--- Assignment ---
Return, exactly as they appear, the lines starting at the one that contains "I want to click on banner-page-indicator, so" and ending at the one that contains "breadcrumb-item: 标题 is".

--- Provided records ---
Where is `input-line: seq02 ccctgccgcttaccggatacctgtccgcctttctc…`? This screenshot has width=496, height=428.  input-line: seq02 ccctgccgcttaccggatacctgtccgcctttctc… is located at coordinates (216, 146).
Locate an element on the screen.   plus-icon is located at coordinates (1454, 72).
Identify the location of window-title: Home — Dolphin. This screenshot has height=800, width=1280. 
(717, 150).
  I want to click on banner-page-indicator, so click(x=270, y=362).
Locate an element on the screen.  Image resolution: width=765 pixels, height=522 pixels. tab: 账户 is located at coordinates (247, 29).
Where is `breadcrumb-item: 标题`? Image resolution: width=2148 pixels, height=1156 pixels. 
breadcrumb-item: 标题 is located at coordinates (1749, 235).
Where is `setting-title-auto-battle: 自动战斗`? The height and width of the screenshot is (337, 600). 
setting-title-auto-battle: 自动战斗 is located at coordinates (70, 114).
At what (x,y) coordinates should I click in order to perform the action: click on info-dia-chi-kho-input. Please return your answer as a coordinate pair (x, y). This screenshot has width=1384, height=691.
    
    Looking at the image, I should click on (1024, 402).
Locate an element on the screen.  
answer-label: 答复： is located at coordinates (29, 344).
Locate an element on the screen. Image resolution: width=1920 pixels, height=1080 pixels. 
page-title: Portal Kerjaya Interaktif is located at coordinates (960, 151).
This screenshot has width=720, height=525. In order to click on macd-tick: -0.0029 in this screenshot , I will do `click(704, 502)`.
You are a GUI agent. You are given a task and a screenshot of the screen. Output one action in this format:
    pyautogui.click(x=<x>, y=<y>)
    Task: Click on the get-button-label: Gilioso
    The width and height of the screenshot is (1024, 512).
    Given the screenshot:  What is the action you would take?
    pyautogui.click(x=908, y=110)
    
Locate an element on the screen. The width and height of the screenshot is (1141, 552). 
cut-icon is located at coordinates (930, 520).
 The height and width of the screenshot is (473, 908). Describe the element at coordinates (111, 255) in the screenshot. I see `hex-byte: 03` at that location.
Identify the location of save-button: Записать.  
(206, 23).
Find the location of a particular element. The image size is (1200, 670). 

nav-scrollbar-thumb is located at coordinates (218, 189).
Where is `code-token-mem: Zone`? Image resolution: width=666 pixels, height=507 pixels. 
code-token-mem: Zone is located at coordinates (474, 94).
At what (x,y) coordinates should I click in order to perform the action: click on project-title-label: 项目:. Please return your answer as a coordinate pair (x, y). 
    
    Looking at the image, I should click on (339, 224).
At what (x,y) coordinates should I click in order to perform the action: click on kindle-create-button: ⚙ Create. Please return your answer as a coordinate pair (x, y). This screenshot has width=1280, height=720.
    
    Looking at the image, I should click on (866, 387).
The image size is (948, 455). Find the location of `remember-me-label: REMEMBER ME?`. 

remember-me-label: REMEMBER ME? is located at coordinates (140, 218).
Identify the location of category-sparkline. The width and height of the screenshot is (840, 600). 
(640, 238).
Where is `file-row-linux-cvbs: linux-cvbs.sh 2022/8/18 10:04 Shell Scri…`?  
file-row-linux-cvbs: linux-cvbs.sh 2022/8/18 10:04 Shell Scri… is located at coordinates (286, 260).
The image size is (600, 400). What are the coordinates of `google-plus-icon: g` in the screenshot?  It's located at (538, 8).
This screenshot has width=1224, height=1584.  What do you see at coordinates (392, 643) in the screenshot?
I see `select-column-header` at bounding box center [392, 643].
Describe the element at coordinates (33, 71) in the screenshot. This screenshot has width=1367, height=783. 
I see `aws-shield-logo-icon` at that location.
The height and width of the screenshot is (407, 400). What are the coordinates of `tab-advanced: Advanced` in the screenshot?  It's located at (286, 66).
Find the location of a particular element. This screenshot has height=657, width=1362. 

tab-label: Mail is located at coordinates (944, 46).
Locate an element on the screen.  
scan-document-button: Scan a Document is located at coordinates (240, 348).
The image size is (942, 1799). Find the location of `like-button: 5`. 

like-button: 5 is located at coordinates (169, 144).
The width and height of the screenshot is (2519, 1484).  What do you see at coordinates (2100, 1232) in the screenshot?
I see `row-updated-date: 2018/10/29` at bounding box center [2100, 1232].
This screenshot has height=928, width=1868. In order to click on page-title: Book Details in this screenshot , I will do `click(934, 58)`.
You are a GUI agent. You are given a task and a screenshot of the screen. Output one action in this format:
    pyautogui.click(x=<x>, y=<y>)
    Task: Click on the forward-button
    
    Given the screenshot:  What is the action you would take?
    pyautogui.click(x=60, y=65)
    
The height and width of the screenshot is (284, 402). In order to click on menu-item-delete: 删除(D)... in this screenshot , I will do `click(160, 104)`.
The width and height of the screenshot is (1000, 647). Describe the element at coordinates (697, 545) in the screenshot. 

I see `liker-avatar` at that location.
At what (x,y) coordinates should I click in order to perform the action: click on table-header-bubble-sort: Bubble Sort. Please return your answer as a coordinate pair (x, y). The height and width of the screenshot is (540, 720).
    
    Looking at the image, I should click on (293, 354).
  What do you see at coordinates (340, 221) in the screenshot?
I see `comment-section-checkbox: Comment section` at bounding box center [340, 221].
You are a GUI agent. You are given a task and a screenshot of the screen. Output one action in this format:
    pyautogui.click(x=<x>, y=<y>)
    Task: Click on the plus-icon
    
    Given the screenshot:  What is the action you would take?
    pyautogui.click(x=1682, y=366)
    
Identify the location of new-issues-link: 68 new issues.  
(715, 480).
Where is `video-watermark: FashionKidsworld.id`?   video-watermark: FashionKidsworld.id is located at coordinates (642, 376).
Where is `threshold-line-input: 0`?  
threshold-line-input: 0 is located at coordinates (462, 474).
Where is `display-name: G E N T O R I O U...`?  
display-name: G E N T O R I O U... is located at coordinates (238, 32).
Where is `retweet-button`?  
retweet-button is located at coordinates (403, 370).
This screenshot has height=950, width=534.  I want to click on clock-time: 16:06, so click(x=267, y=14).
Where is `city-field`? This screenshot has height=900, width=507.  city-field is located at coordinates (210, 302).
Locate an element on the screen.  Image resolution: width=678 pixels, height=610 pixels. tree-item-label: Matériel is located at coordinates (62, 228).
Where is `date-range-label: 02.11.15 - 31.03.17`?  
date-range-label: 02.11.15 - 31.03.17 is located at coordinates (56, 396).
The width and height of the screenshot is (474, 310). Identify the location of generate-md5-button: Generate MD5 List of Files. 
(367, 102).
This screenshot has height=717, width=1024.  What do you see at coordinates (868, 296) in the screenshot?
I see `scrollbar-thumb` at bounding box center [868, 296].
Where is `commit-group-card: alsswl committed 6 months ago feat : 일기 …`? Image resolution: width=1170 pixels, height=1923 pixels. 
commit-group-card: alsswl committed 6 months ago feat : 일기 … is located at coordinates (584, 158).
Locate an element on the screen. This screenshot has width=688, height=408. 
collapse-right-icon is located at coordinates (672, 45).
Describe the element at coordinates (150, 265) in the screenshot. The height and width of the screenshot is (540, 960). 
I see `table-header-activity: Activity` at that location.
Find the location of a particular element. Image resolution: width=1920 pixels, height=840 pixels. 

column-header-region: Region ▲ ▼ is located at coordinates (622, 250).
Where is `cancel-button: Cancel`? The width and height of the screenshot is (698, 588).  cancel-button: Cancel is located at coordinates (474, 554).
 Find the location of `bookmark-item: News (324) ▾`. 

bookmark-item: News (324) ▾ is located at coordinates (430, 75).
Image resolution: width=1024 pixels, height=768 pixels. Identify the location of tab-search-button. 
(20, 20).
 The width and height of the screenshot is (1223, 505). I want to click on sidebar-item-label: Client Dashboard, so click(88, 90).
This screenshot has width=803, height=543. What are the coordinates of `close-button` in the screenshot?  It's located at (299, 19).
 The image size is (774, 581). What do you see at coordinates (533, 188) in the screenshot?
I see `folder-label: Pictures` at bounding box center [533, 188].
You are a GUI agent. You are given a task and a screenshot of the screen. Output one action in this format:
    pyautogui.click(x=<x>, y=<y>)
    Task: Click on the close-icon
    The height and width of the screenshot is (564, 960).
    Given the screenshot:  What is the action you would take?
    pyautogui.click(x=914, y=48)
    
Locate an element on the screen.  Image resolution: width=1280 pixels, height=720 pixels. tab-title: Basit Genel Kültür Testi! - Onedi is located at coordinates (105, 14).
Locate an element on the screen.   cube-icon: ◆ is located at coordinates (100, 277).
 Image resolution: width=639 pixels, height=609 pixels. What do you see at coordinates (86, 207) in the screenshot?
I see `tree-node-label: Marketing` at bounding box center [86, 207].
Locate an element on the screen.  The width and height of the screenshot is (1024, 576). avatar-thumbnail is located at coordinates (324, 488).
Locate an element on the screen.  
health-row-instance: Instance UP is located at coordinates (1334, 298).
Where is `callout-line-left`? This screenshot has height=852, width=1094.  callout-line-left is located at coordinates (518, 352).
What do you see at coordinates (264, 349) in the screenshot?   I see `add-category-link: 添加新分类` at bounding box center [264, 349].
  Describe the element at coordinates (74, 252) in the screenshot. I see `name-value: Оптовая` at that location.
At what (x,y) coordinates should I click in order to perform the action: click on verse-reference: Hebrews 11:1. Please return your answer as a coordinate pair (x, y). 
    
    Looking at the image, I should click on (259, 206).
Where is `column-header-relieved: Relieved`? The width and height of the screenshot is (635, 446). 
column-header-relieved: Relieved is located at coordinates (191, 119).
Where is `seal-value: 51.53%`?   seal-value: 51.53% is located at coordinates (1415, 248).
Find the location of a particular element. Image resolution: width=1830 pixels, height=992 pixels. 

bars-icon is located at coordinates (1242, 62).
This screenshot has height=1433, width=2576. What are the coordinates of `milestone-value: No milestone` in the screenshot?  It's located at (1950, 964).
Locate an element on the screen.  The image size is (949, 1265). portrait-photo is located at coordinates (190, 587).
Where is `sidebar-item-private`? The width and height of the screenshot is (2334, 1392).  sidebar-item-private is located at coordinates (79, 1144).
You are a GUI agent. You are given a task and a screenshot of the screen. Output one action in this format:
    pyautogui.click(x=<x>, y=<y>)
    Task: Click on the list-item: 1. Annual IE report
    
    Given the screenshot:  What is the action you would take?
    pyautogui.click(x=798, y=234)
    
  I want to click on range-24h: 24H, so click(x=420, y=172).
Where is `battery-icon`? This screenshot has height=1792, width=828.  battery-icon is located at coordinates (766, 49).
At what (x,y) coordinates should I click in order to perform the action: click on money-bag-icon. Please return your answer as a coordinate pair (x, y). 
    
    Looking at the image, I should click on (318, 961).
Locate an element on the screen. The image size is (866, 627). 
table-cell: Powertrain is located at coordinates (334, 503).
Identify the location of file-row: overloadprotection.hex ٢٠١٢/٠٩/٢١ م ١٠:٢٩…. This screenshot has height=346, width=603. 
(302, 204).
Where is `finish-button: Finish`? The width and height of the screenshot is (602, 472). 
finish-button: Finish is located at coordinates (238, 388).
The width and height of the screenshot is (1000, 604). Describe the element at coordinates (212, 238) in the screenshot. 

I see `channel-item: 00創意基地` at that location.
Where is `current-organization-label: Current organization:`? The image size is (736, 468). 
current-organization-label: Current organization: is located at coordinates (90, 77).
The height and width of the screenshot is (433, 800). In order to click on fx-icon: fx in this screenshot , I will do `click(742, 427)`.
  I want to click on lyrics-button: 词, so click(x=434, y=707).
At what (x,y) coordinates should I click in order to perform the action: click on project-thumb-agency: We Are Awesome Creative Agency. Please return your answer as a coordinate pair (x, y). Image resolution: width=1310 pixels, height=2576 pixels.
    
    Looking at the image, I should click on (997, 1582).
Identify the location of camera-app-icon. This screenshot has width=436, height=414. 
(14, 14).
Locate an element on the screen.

--- Response for this exercise ---
  I want to click on banner-page-indicator, so click(x=270, y=362).
Locate an element on the screen.  Image resolution: width=765 pixels, height=522 pixels. tab: 账户 is located at coordinates (247, 29).
Where is `breadcrumb-item: 标题`? Image resolution: width=2148 pixels, height=1156 pixels. 
breadcrumb-item: 标题 is located at coordinates (1749, 235).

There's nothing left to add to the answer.